Bunun üzerine kayınbabam ile kaynanam eşimi sormak amacıyla korucu başı ve aşiret reisi olan o zamanlar Havuzlu köyünde evi olan Abdulcebbar Özkan isimli şahsın evine gitmişlerdi. Abdulcebbar vefat etmiştir, şu anda yaşamamaktadır. Bu şahıs kayınvalidem ve kayınpederimin bana anlattığına göre kayınpederim ve kaynanama eşimin Cudi dağında hisar taburunda Cemal binbaşı tarafından tutulduğunu söylemiş. Daha sonra operasyon bölgesine götürüldüğünü, Havuzlu köyünden kaybolan Mustafa Aydın isimli şahısla birlikte bir ağaca bağlandıklarını, üç gün işkence gördüklerini, yaz ayı olmasına rağmen su vermediklerini, Mustafa Aydın’ın üç gün sonra kayadan aşağı atılarak öldürüldüğünü, kendisinin Mustafa Aydın’ın cenazesini almak için oraya gittiğinde eşimin halen ağaçta bağlı olduğunu gördüğünü, eşime kim olduğunu sorduğunda İdil Sırtköyden Mehmet İlbasan olduğunu söylemiş. Dediğim gibi bu Abdulcebbar isimli şahıs şuanda yaşamamaktadır. Bahsettiklerimi bu şahıs kayınpederim ve kaynanama anlatmış. Onlar da bana anlattılar.

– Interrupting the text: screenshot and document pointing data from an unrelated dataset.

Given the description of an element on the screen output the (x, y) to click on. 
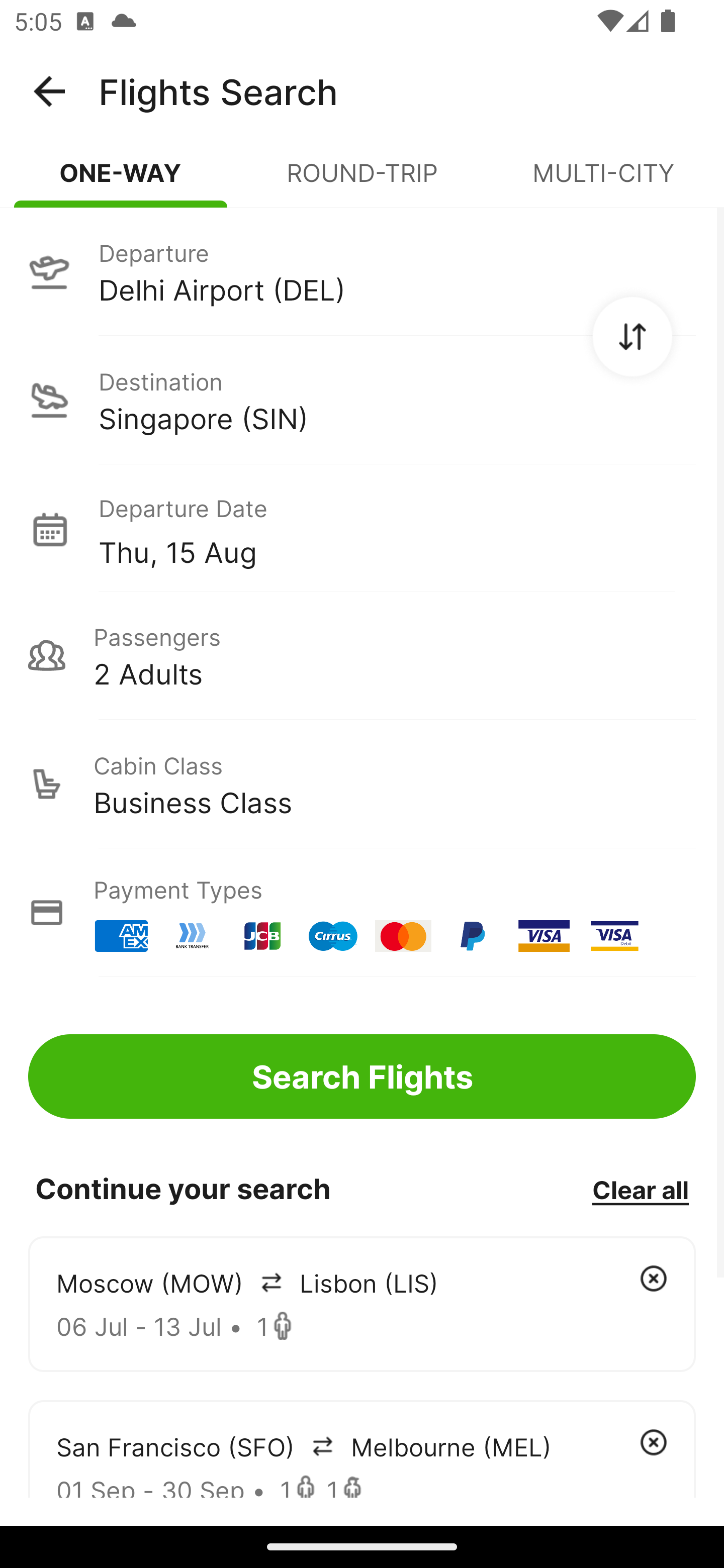
ONE-WAY (120, 180)
ROUND-TRIP (361, 180)
MULTI-CITY (603, 180)
Departure Delhi Airport (DEL) (362, 270)
Destination Singapore (SIN) (362, 400)
Departure Date Thu, 15 Aug (396, 528)
Passengers 2 Adults (362, 655)
Cabin Class Business Class (362, 783)
Payment Types (362, 912)
Search Flights (361, 1075)
Clear all (640, 1189)
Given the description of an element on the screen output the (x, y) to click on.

Ben bahsettiklerim doğrultusunda eşimin öldürülmüş olduğunu düşünüyorum, bu nedenle eşimi öldürdüklerini düşündüğüm Keççan Ömeran aşiretine mensup M. T. o dönemde Cizre ilçe Jandarma Komutanı olan Cemal Temizöz’den ve olaya karışan diğer şahıslardan şikâyetçiyim, cezalandırılmalarını istiyorum.
Bugünlerde televizyonlarda Kuştepe köyünde ve çevresinde kazı yapıldığını, kemiklerin bulunduğunu duyuyorum. Eşimin kemiklerinin de bulunan kemikler arasında olabileceğini düşünüyorum, bu nedenle çocuklarımdan alınacak DNA örneklerinin karşılaştırılması ve kemiklerin eşime ait olması durumunda eşimin kemiklerinin tarafıma teslim edilmesini istiyorum.
Eşimin kardeşi olan Mercan İlbasan’ın da konuyla ilgili bilgisi vardır, onun da ifadesinin alınmasını istiyorum. Ayrıca duyduğuma göre eşimi jandarmaya teslim ettiklerinde M. T. isimli şahıs H. U. isimli şahısla birlikte hareket ediyormuş, ikisi birlikte eşimi teslim etmişler, H.U.’nun açık kimliğini bilmiyorum, Cizre’de yaşadığını biliyorum, ancak adresini bilmiyorum.
Bu güne kadar müracaat etmememin sebebi bana bir şey yapılmasından korktuğum içindir. Ayrıca kayınpederim ve babamın da bildiğim kadarıyla Cizre Cumhuriyet Başsavcılığına dilekçe ile başvuruları mevcuttur, ben eşimin kaybolmasından 2-3 yıl sonra eşimi M. T.’ye sormak amacıyla Cizre ilçesine gelmiştim, burada Çemkari aşiretine mensup Suphi isimli şahısla buluştum. Suphi beni M. T.’nin evine götürecekti, eşimi soracaktık, daha sonra Suphi beni Mehmet‘in evine götürmekten vazgeçti. Ben de İdil’e döndüm. Daha sonra Suphi bana gelerek M. T.’nin evine gittiğini, M. T.’nin kendisine eğer beni bulursa kocama yaptığını bana da yapacağını söylemiş. Suphi isimli şahsın açık kimliğini bilmiyorum. Şu an Cizre ilçesinde ikamet ettiğini ve sağ olduğunu biliyorum, ancak açık adresini bilmiyorum. Bu şahısla ilgili başka bir şey hatırlamıyorum.